Write the next part of the court order on ABEO's motion to dismiss, picking up right after its last sentence.

__Provided passage__.
★ ★ ★ ★ ★ ★ ★

ARCH ADAMS, Plaintiff, v. ABEO NORTH AMERICA, INC., Defendant.


ORDER ON DEFENDANT'S MOTION TO DISMISS

C. ASHLEY ROYAL, SENIOR JUDGE UNITED STATES DISTRICT COURT

Currently before the Court is Defendant ABEO North America, Inc.'s (“ABEO”) Motion to Dismiss Plaintiff Arch Adams's (“Adams”) Amended Complaint for lack of subject matter jurisdiction pursuant to Federal Rule of Civil Procedure 12(b)(1). For the reasons explained below, the Court finds ABEO's principal place of business is in France. Thus, the Court has diversity jurisdiction, and ABEO's Motion [Doc. 10] is DENIED.

BACKGROUND

Adams filed this action seeking a declaratory judgment to determine the parties' rights and obligations under the Purchase and Sale Agreement and damages for breach of contract. Adams asserts the Court has diversity jurisdiction over the case, as he is a citizen of Georgia, and ABEO is incorporated in Delaware with its principal place of business in France. ABEO contends the parties are not diverse, and the Court must dismiss Adams's complaint for lack of jurisdiction because ABEO's principal place of business is in Hartwell, Georgia.

Plaintiff's Amended Complaint, [Doc. 7].

Plaintiff's Amended Complaint, [Doc. 7].

Defendant's Motion to Dismiss, [Doc. 10].

Following the parties' briefing on ABEO's Motion, the Court granted Adams's request for a period of limited jurisdictional discovery to help determine ABEO's principal place of business. ABEO's Motion is now ripe for ruling.

See Order on Plaintiff's Request for Jurisdictional Discovery, [Doc. 14].

LEGAL STANDARD

A. Subject Matter Jurisdiction

Federal courts are courts of limited jurisdiction. They possess only that power authorized by the Constitution and by statute. "It is to be presumed that a cause lies outside [of the federal courts'] limited jurisdiction, and the burden rests upon the party asserting jurisdiction" to establish its existence by a preponderance of the evidence.Adams filed this case pursuant to the Court's diversity jurisdiction. Diversity jurisdiction is determined at the time a complaint is filed. Federal courts have diversity jurisdiction over civil actions between citizens of different states or between citizens of a state and citizens or subjects of a foreign state where the amount in controversy exceeds $75,000.Diversity jurisdiction "applies only to cases in which the citizenship of each plaintiff is diverse from the citizenship of each defendant."

★ ★ ★ ★ ★ ★ ★

Data records:
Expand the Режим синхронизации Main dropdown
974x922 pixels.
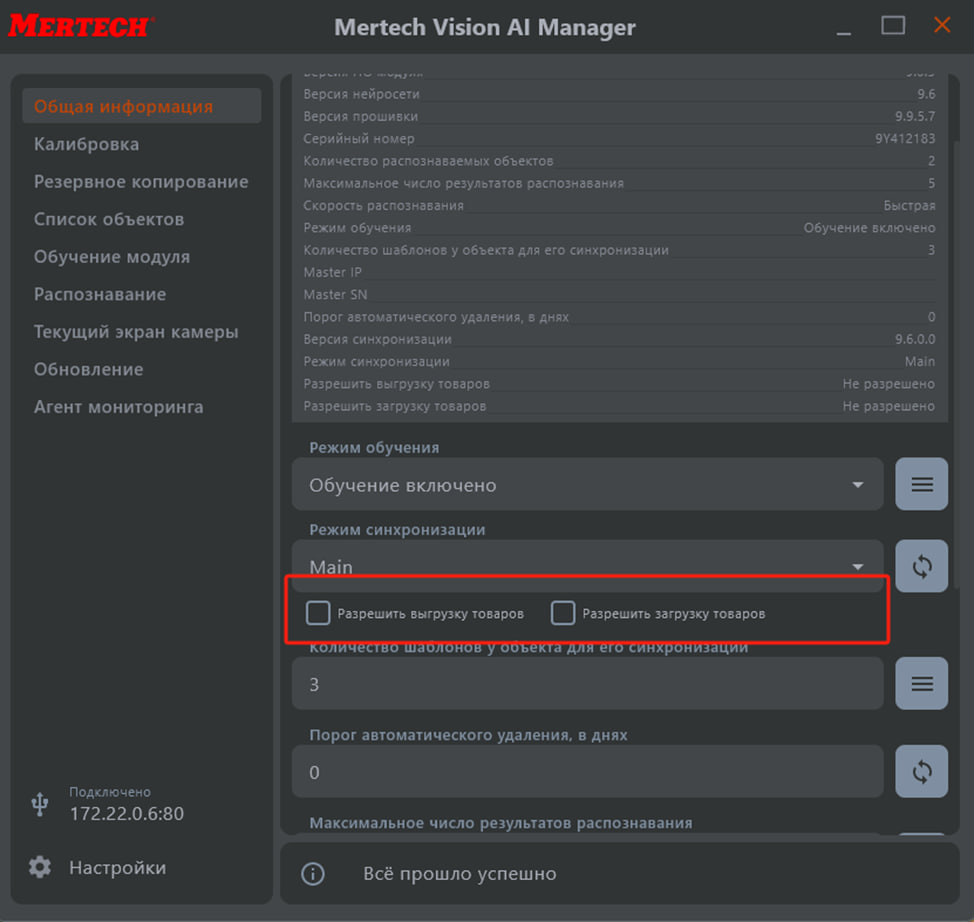(587, 566)
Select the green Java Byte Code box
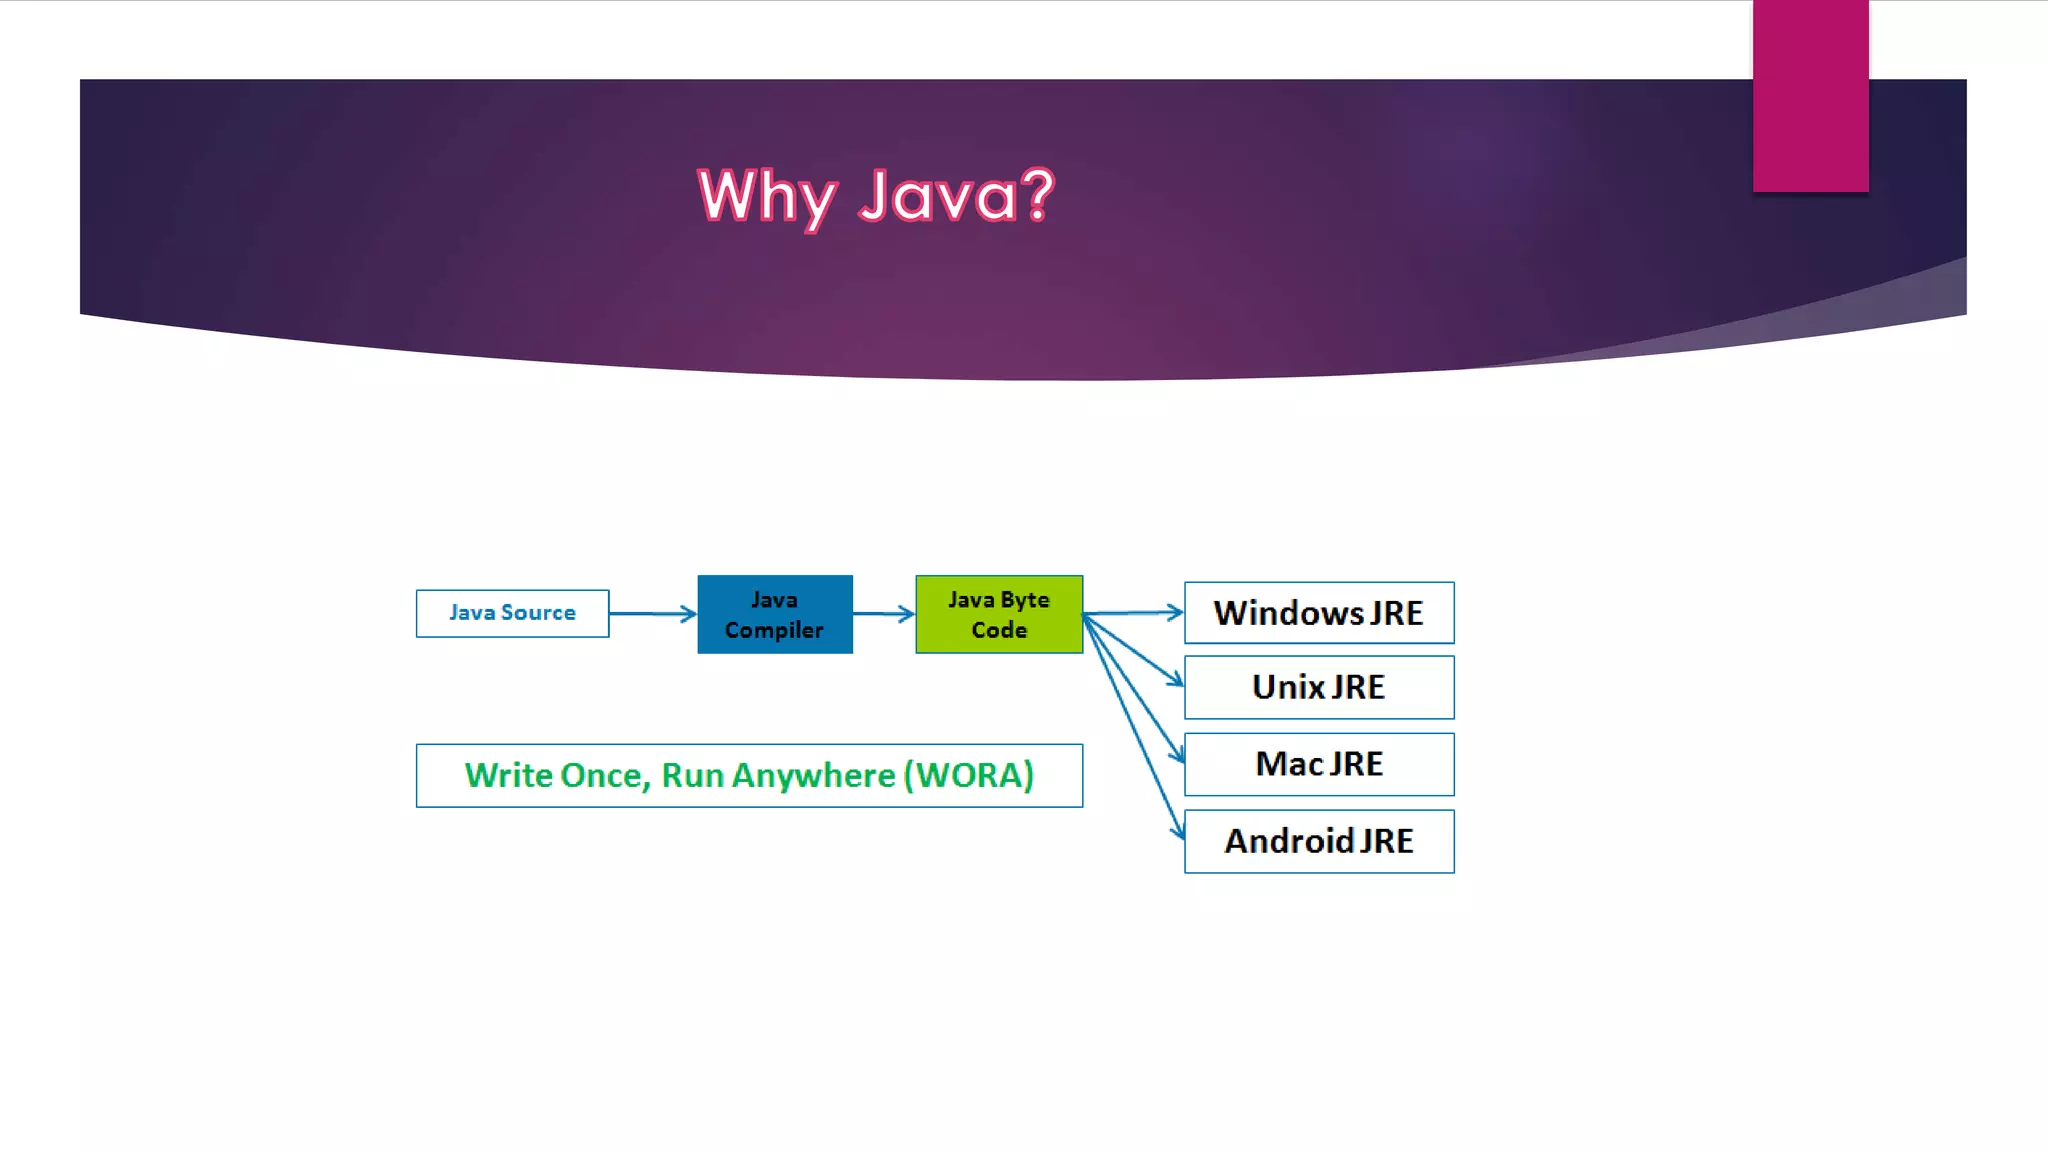Image resolution: width=2048 pixels, height=1152 pixels. pos(999,614)
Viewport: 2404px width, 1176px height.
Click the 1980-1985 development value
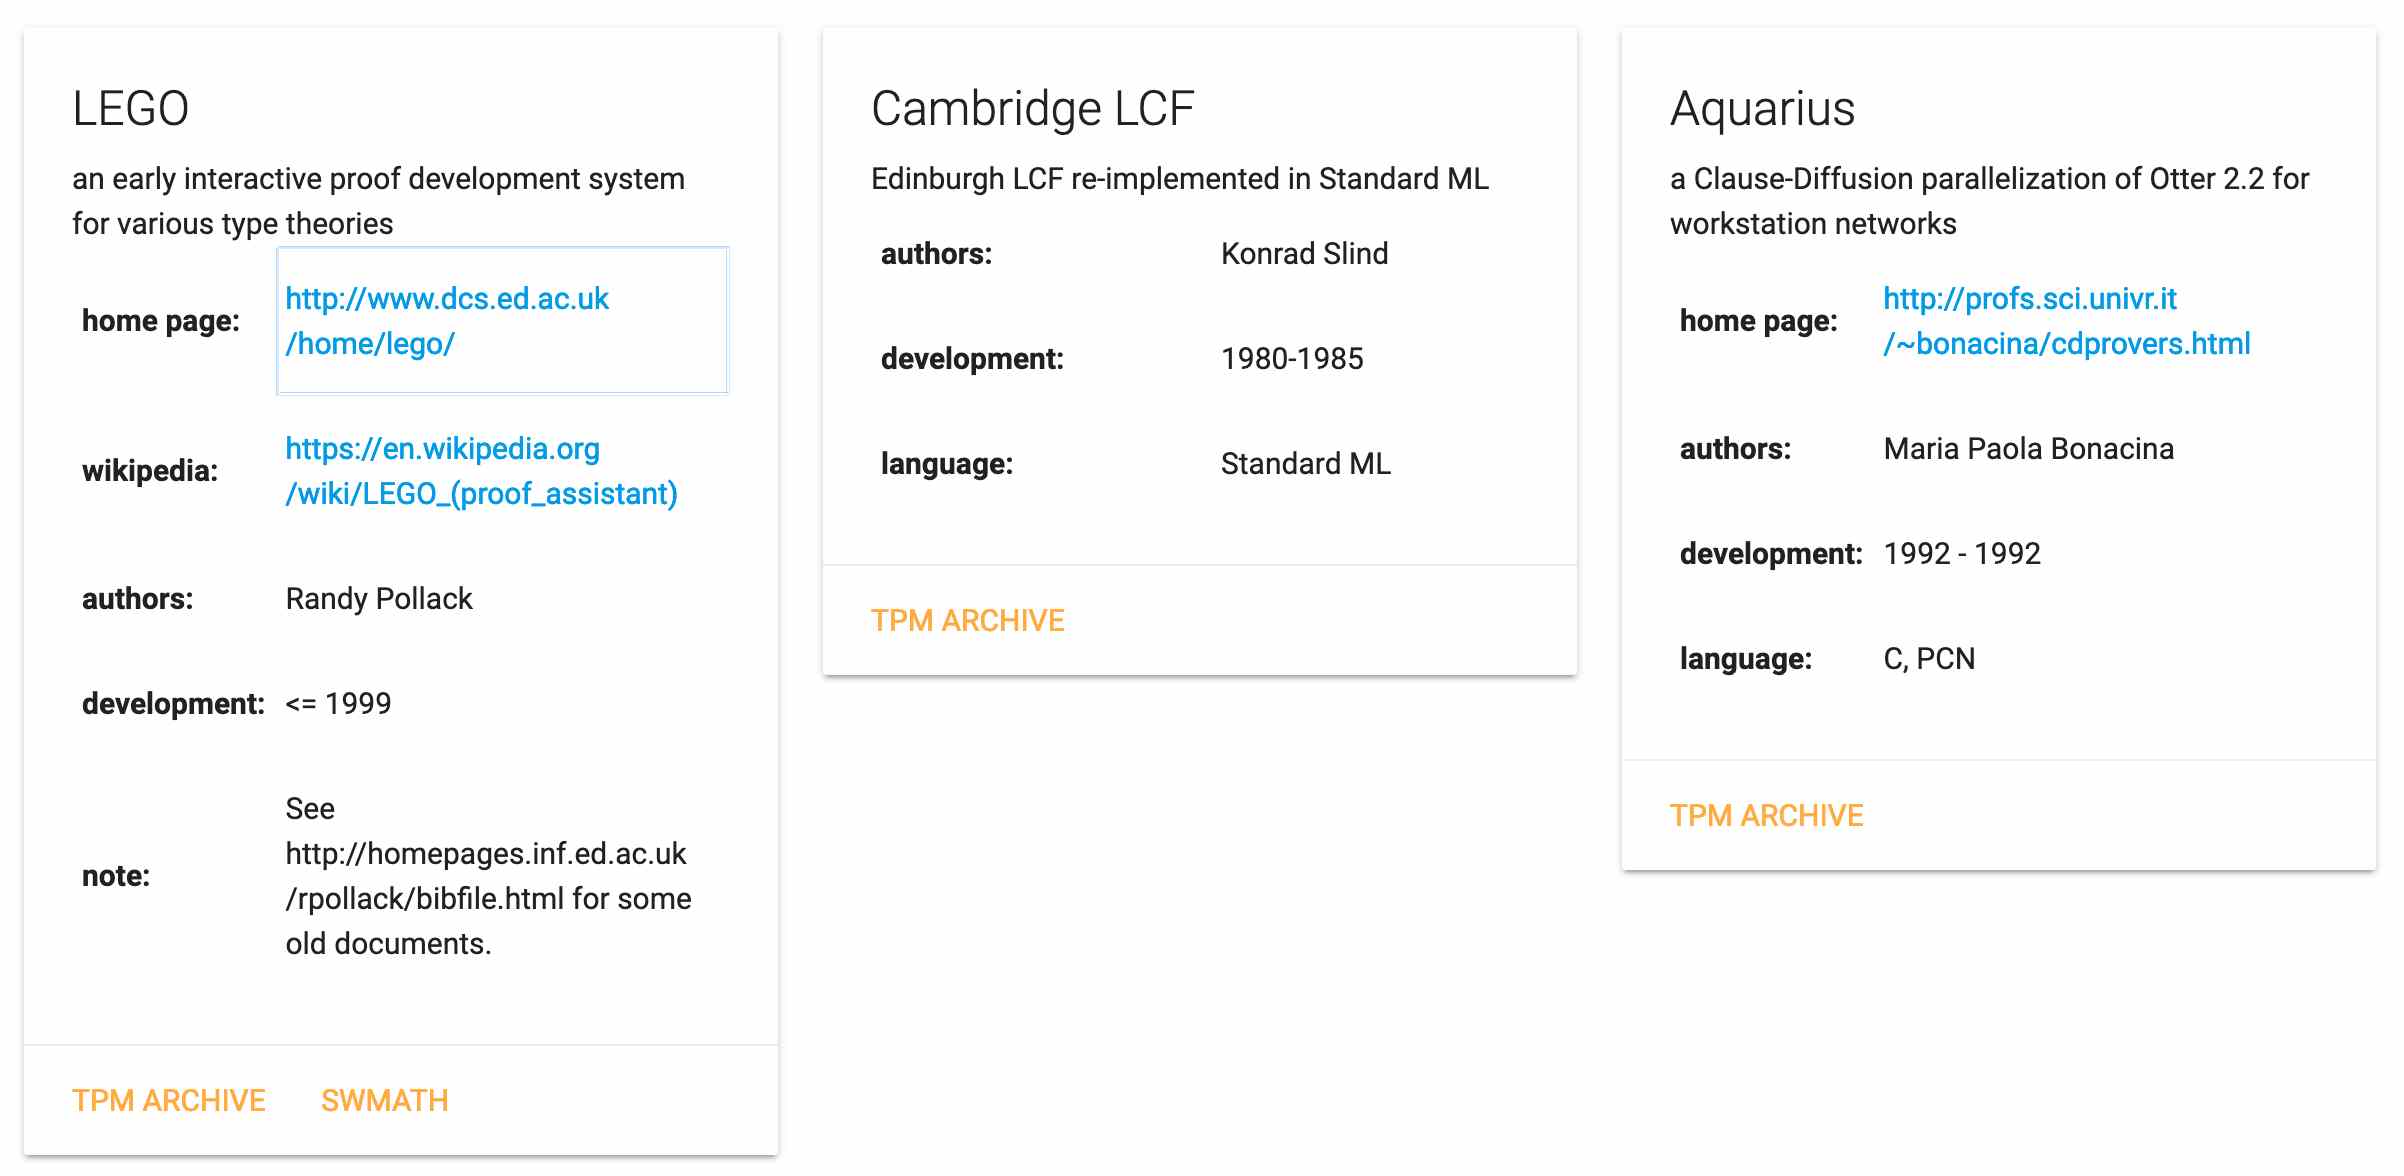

★ ★ ★ ★ ★ ★ ★

__Reply__.
Mack v. USAA Cas. Ins. Co., 994 F.3d 1353, 1356 (11th Cir. 2021) (citing Kokkonen v. Guardian Life Ins. Co. of Am., 511 U.S. 375, 377 (1994)).

Kokkonen, 511 U.S. 375, 377 (1994); King v. Cessna Aircraft Co., 505 F.3d 1160, 1171 (11th Cir. 2007); McCormick v. Aderholt, 293 F.3d 1254, 1257 (11th Cir. 2002).

Thermoset Corp. v. Bldg. Materials Corp. of Am., 849 F.3d 1313, 1317 (11th Cir. 2017).

28 U.S.C. § 1332.

Caterpillar Inc. v. Lewis, 519 U.S. 61, 68 (1996); Triggs v. John Crump Toyota, Inc., 154 F.3d 1284, 1287 (11th Cir 1998) ("[D]iversity jurisdiction requires complete diversity, meaning that every plaintiff must be diverse from every defendant."); Wisconsin Dept. of Corrections v. Schacht, 524 U.S. 381, 389 (1998) ("The presence of [a] nondiverse party automatically destroys original jurisdiction.").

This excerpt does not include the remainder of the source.